_TEXT FOR ANALYSIS_.

────────────────

LEXINGTON, Ky. (LEX 18) — Congressman Andy Barr (R-6th District) said he’s spent a good portion of this last three terms pushing for horse racing reform. House Resolution 1754 would put certain aspects of the sport under the watch of a federally operated board, which would oversee numerous safety issues.
“Clearly the sport is in crisis right now,” Barr said from his office in Washington, D.C. “What we need to do is come together, not put our heads in the sand, and recognize the American people won’t tolerate a sport that is perceived as unsafe.”
Barr is hopeful this piece of legislation will lead to uniformity throughout the sport as it relates to an anti-doping policy, punishments for violations of such, and how and when medications are administered to thoroughbred race horses.
Alex Waldrop, of the National Thoroughbred Racing Association based in Lexington, took it one step further.
“The Bill would be best if it was expanded to include other safety initiatives, beyond medication,” Waldrop said. “Medication is a big component, but you’ve got other issues; track surfaces, pre-race inspections. We want to make sure those are done in a way that’s consistent across the country,” Waldrop continued.
Waldrop said his organization is completely impartial to H.R. 1754, meaning NTRA is able to sit on the fence to get a perfect view of both sides of the argument. While saying the need for uniformity in the sport is “critical,” he knows why those 38 race states would want to continue to govern themselves on these matters.
“You have states, that for a century or more, have been regulating horse racing,” Waldrop said. “They think they’re doing a good job. And for the most part they actually are. I don’t think one state can be singled out as a bad actor, but some do a better job than others.”

────────────────

_WHAT YOU ARE ASKED TO DO_. Continue the news story about the horse racing reform bill, picking up after its final sentence.

[Stored dataset items]
────────────────

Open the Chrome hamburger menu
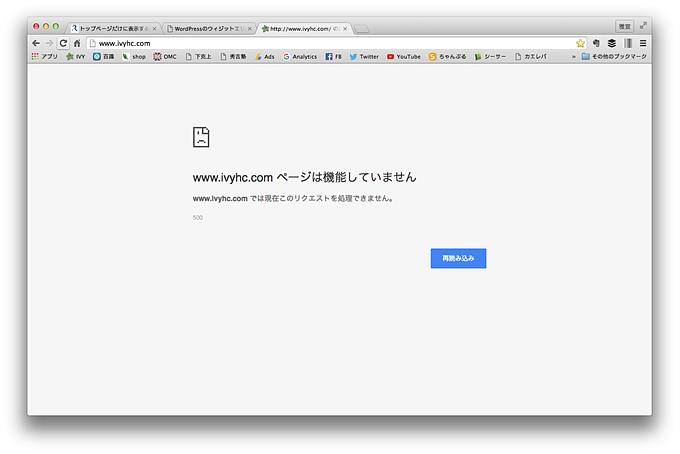point(643,43)
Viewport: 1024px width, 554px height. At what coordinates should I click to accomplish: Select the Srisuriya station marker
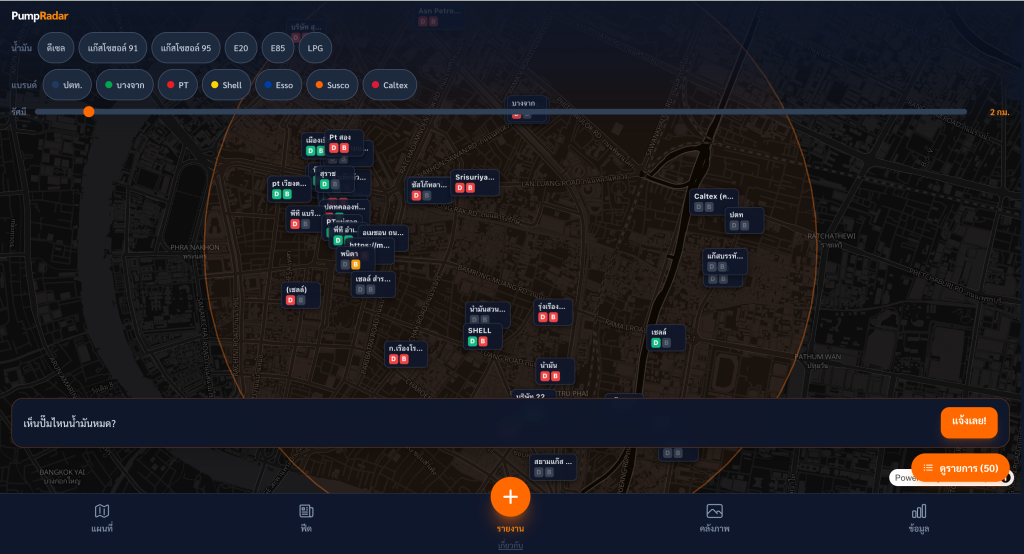pos(475,182)
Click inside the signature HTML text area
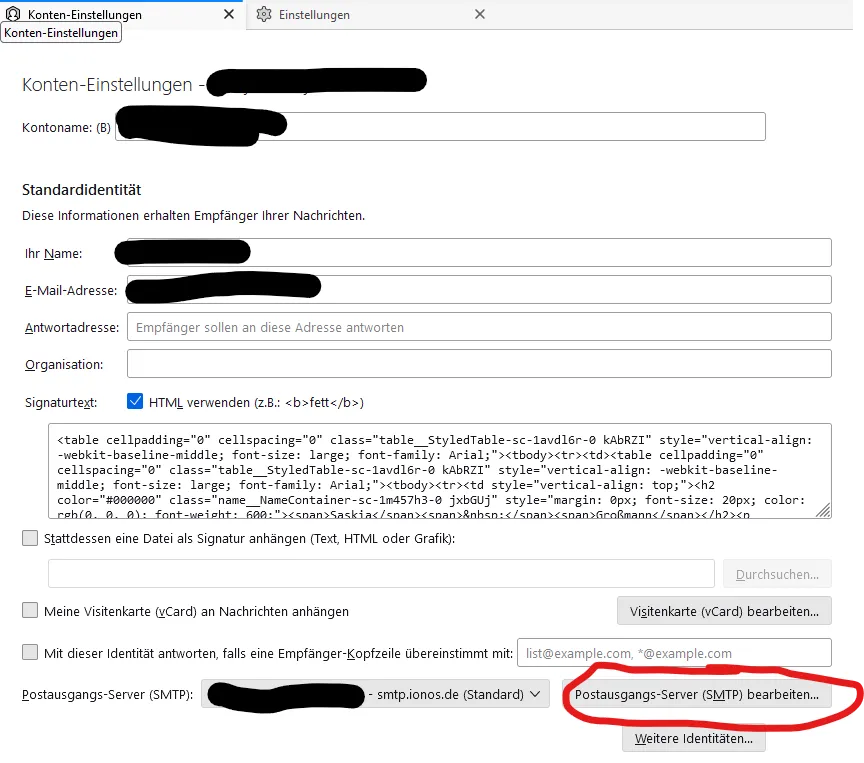The width and height of the screenshot is (864, 763). coord(439,471)
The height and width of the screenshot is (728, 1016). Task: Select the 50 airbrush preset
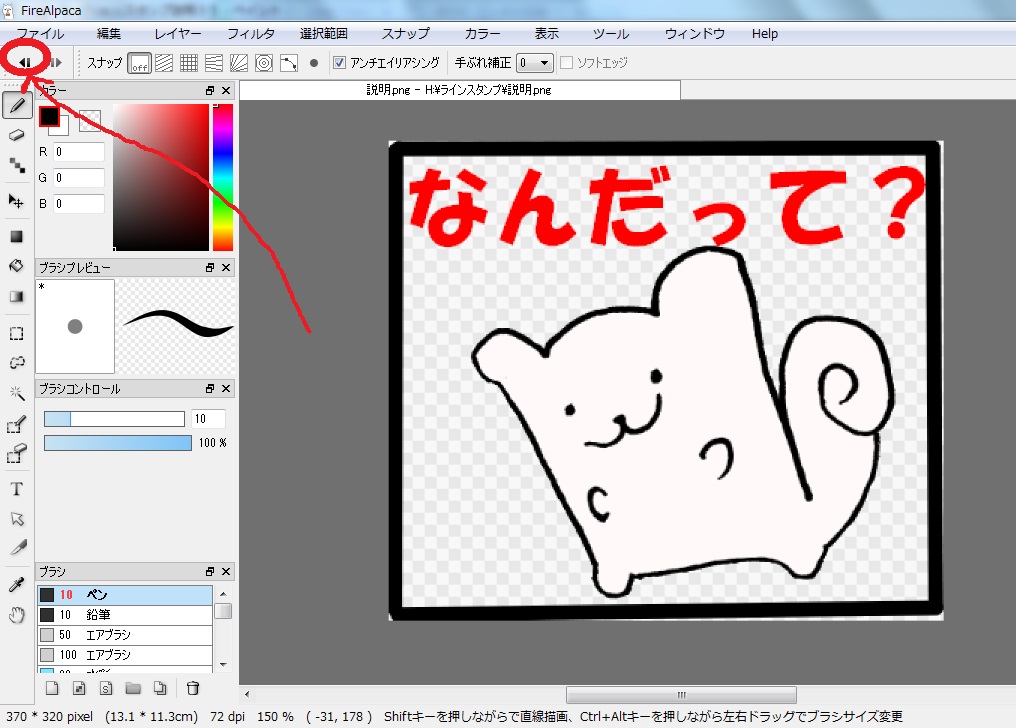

────────────────

_RESPONSE TO THE EXERCISE_.
Waldrop said those not doing as well can likely have their performance linked to funding, or lack thereof.
“There’s a lot of push back, a lot of concern people have that this is going to take away local control,” Waldrop continued.
Taking away that local control – or a portion of it - is exactly what those in favor of H.R. 1754 are hoping to accomplish.
“We need to preserve and protect horse racing in America,” said Barr. “The way to do that is to acknowledge there are problems, and to reform it.”
Given where his constituents reside, Barr knows exactly how critical it is to preserve the sport, while welcoming new generations of fans.
“The status quo is unacceptable. Status quo has led to catastrophic breakdowns of horses, it’s resulted in permanently disabled jockeys, and it’s resulting in a decline in (wagering) handle,” Barr said. “One, single, national system would allow us ensure the American public that we’re conducting racing in the most safe and fair way that honors the sport, and honors the equine athletes, and the human athletes,” he continued.
Barr feels as if a House of Representatives vote on this new piece of legislation could come sometime this year, if they get a markup to amend, as needed. Barr said he requested such on Tuesday.